*** TASK INPUT ***
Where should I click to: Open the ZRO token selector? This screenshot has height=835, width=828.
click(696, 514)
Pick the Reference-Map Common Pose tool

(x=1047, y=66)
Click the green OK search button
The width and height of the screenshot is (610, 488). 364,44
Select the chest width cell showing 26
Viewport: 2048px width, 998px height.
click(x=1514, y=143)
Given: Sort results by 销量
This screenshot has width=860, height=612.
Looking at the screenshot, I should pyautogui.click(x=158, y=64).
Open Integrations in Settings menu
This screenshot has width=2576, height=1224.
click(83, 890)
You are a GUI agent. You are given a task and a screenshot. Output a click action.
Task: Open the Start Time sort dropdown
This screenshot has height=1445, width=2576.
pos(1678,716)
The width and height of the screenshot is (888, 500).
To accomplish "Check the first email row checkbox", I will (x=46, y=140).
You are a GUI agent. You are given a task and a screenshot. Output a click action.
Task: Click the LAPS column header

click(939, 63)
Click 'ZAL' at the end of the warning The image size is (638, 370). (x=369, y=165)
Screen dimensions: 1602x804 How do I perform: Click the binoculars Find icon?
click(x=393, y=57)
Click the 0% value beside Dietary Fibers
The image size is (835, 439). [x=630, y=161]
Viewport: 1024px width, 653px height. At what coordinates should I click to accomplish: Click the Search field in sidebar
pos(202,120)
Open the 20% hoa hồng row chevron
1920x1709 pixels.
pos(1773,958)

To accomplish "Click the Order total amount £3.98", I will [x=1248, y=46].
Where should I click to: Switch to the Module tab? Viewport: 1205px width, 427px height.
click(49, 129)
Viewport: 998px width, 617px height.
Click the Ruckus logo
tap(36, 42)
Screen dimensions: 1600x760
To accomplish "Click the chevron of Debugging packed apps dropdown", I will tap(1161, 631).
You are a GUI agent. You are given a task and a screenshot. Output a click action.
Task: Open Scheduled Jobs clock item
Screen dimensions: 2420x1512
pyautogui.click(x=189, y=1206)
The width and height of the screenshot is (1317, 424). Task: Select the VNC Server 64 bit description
***
Starting at the line containing "Where should I click to: Switch" and ending at the final line of the listing, write out every line again, requests included, with each click coordinate in the answers scaled by 0.5 and rounded to a whole number (halves round up). Give only those lines.

EXERCISE ANSWER:
Where should I click to: Switch to the Module tab? Viewport: 1205px width, 427px height.
click(25, 65)
Viewport: 998px width, 617px height.
Click the Ruckus logo
tap(18, 21)
Screen dimensions: 1600x760
To accomplish "Click the chevron of Debugging packed apps dropdown", I will tap(581, 316).
You are a GUI agent. You are given a task and a screenshot. Output a click action.
Task: Open Scheduled Jobs clock item
Screen dimensions: 2420x1512
pyautogui.click(x=95, y=603)
The width and height of the screenshot is (1317, 424). Task: Select the VNC Server 64 bit description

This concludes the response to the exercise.